▶ Extracted data:
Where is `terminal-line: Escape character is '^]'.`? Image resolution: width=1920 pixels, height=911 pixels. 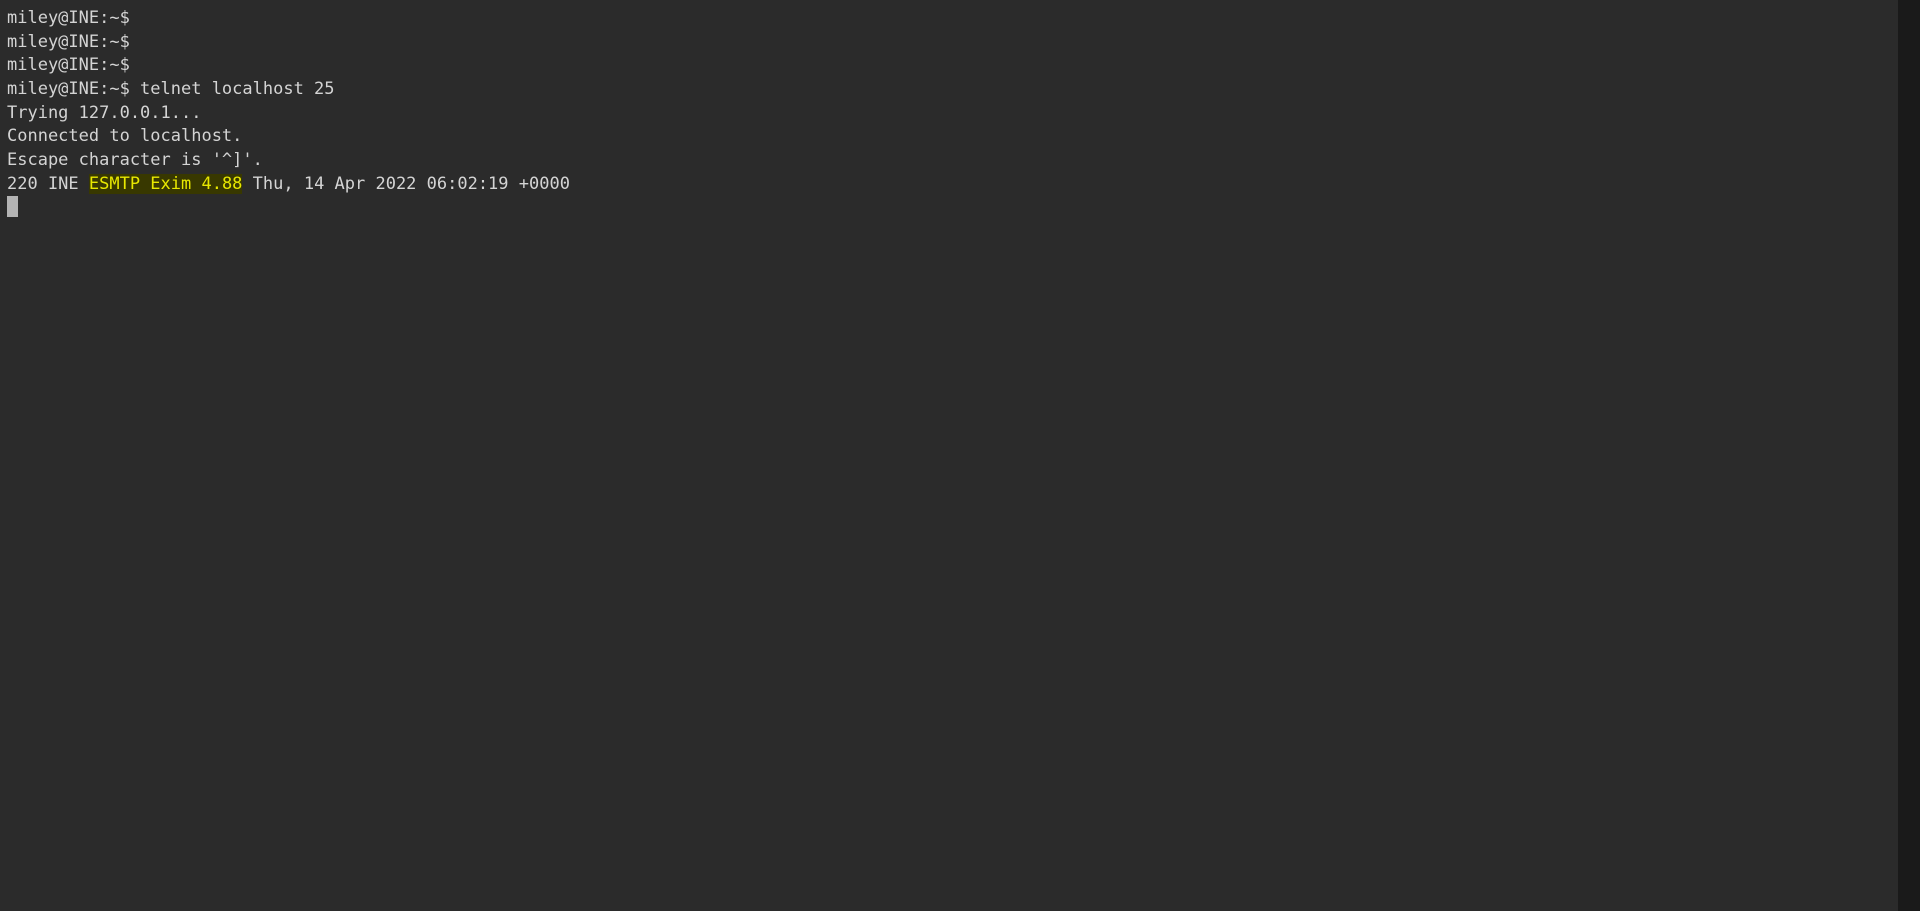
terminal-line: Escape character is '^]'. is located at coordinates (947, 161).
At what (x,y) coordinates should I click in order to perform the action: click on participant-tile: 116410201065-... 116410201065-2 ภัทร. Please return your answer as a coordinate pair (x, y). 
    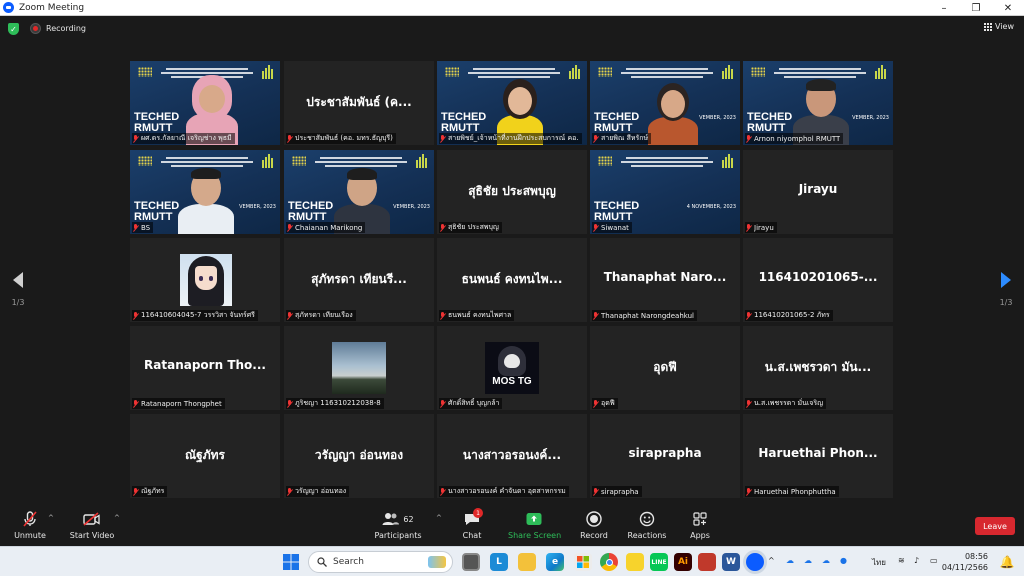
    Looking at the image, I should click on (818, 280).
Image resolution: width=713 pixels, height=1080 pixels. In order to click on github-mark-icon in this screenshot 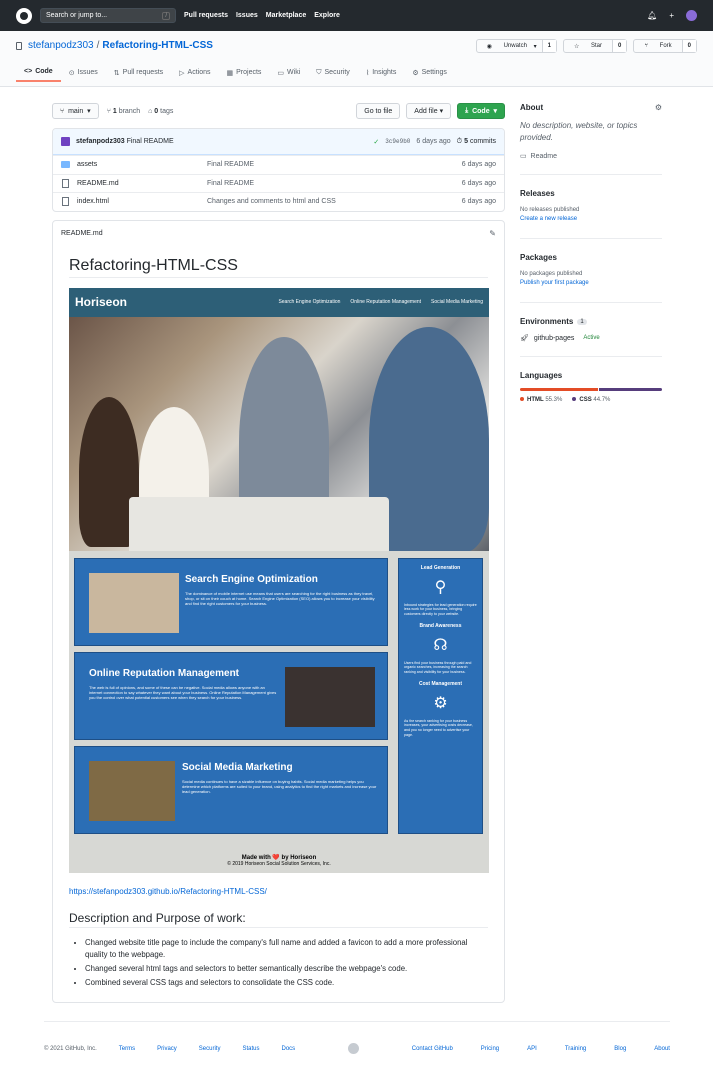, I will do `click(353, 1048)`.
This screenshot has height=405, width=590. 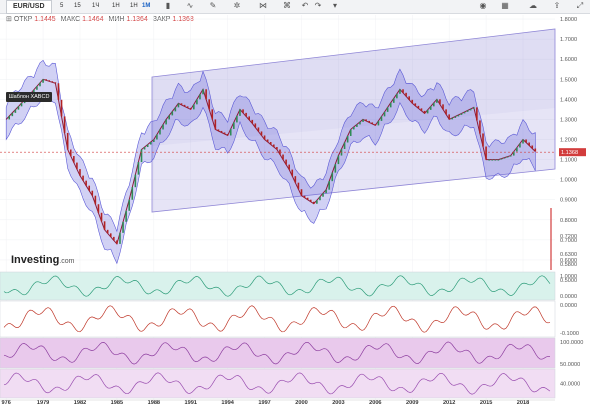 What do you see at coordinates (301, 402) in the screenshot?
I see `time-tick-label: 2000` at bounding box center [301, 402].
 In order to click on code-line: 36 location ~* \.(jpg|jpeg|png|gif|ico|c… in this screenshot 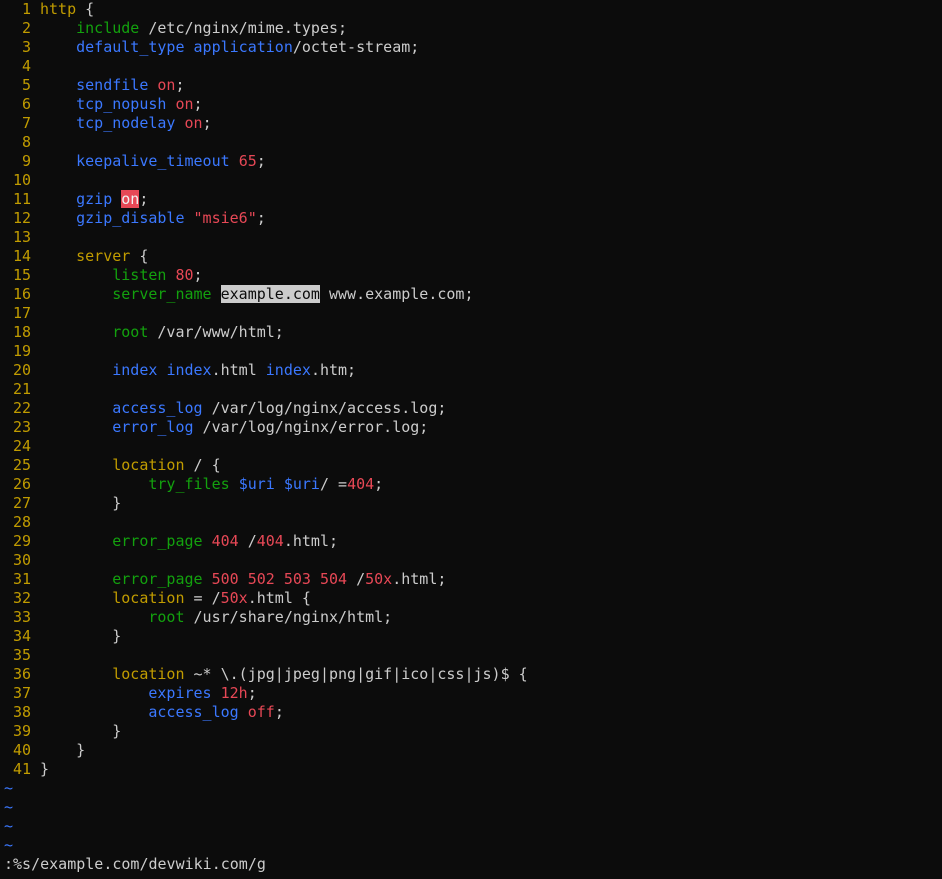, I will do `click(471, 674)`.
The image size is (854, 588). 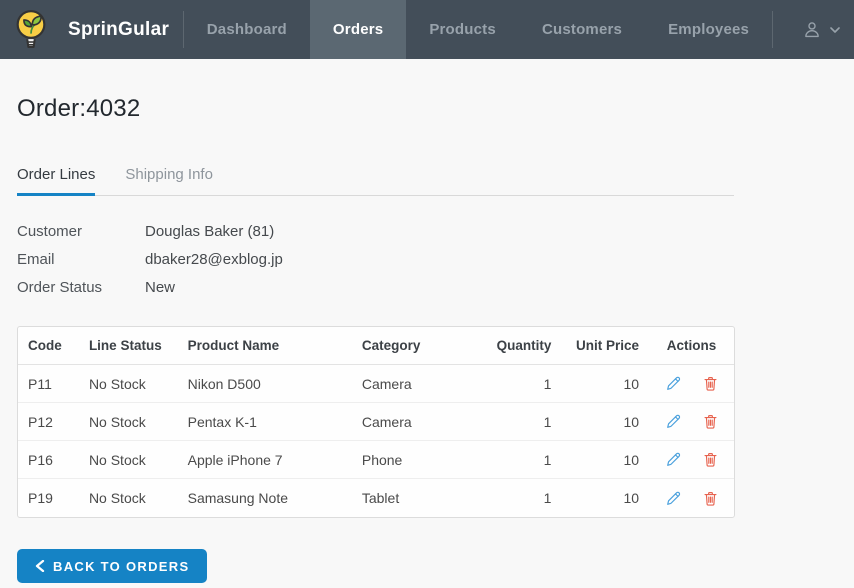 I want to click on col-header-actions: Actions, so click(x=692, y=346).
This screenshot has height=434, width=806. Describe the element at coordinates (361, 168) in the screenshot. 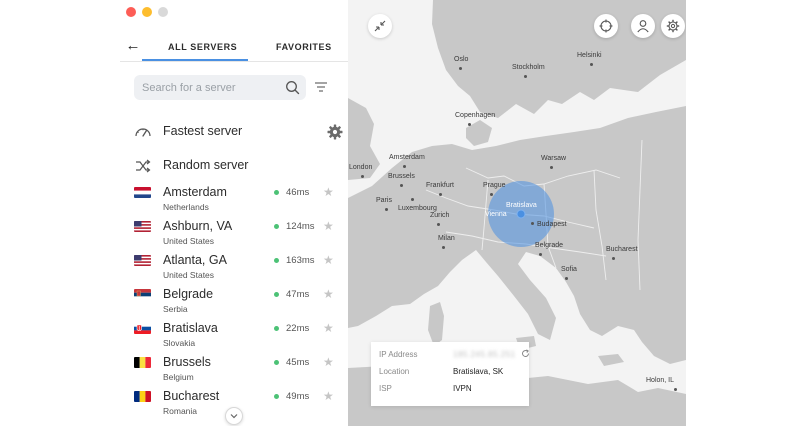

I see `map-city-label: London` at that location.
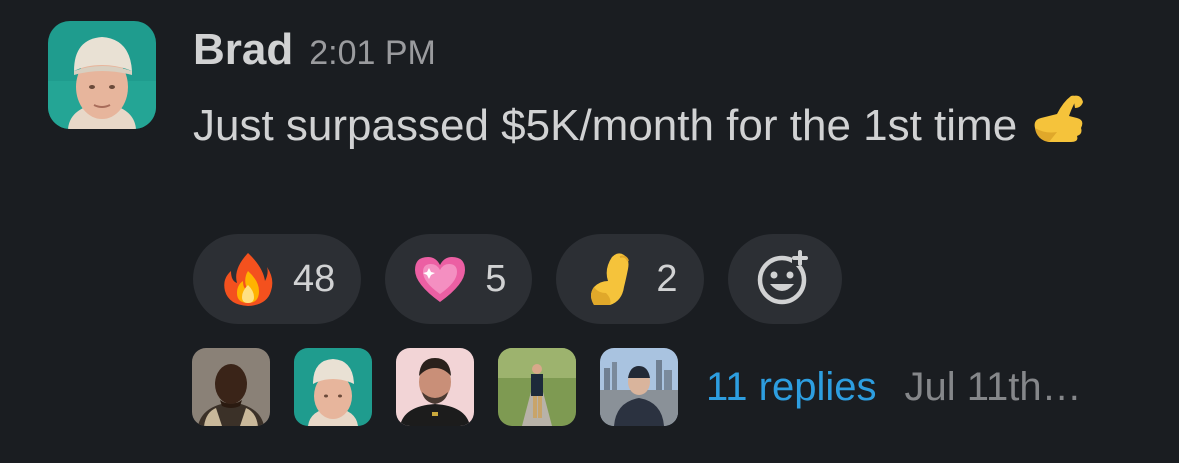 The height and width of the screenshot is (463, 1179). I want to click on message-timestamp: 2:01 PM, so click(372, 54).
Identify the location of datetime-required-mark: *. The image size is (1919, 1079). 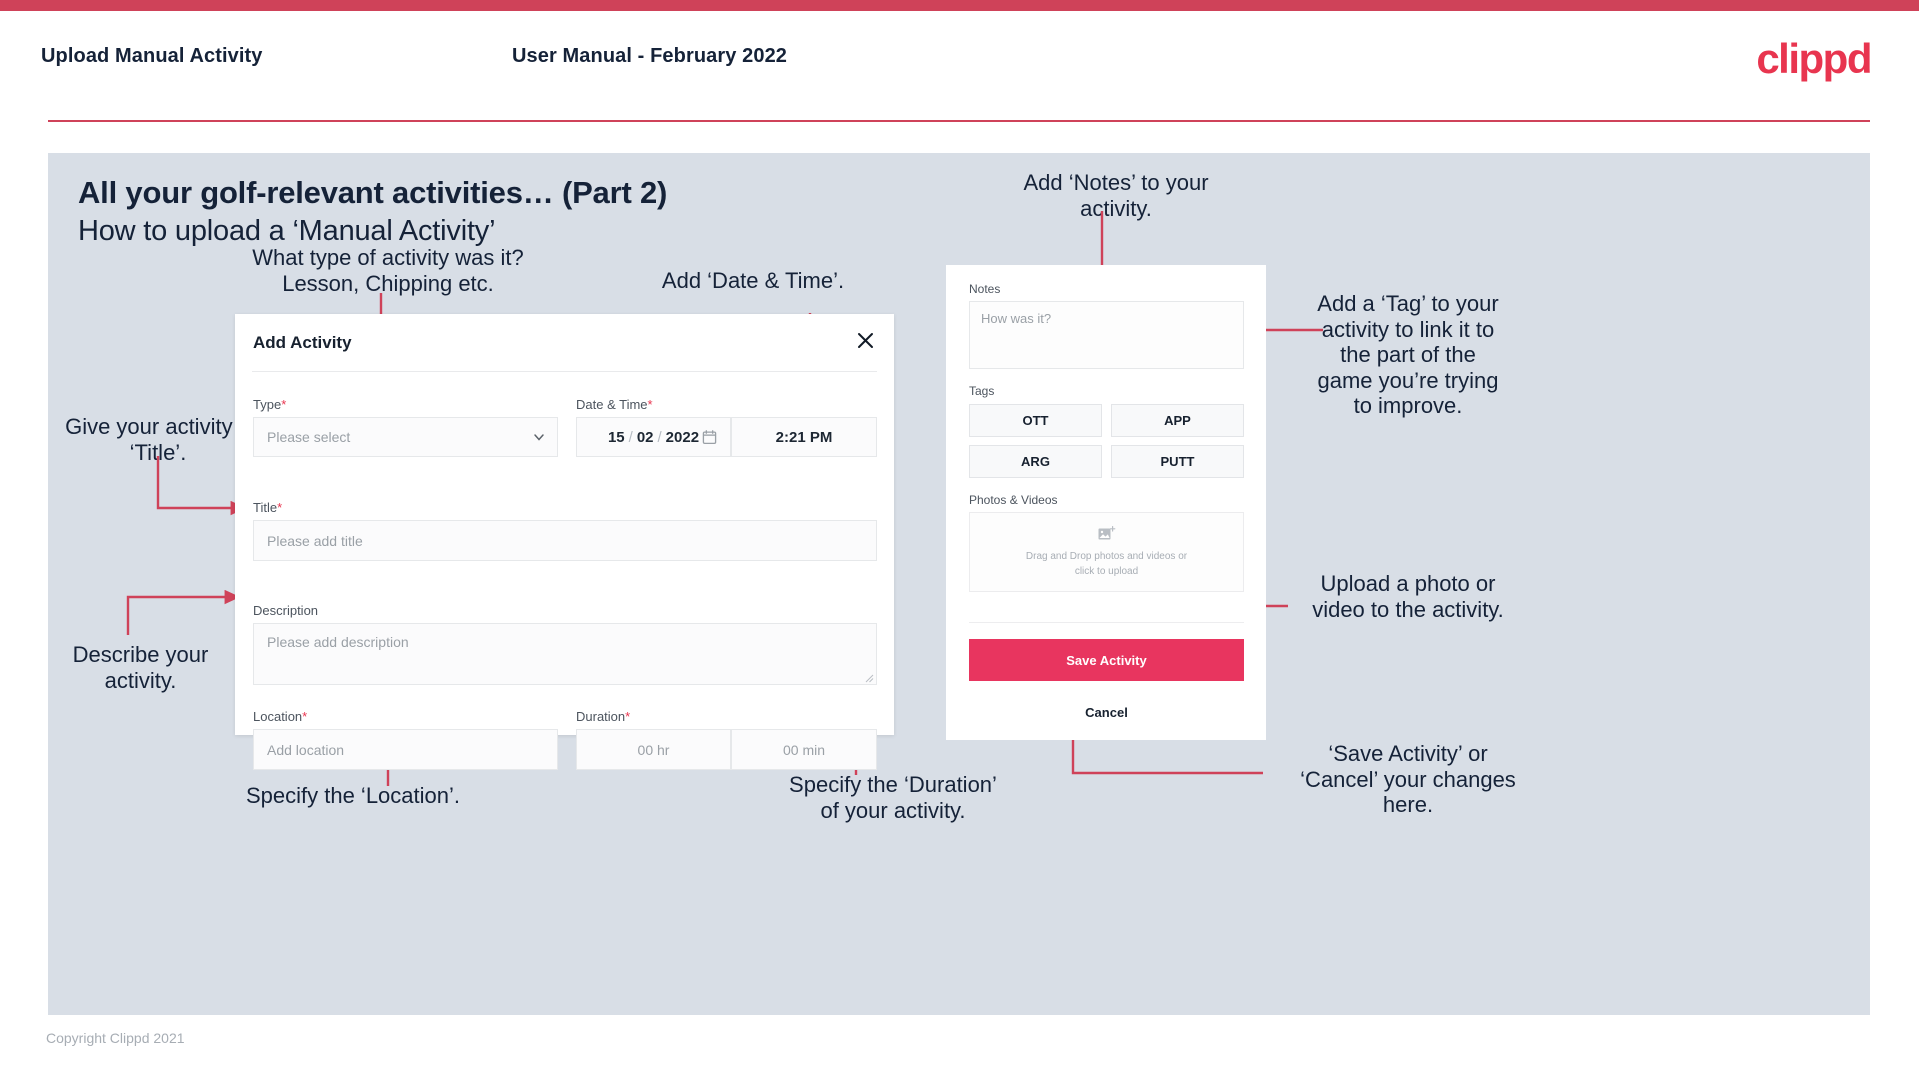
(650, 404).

▶ Problem statement: Starting from the beginning of the records and going through the line containing "terminal-line: Escape character is '^]'. is", write those lines again with "resolution" switched to "size" and nothing else changed. Leave the pictures out.

▶ Answer box:
Where is `terminal-line: Escape character is '^]'.`? Image size: width=1920 pixels, height=911 pixels. 
terminal-line: Escape character is '^]'. is located at coordinates (947, 161).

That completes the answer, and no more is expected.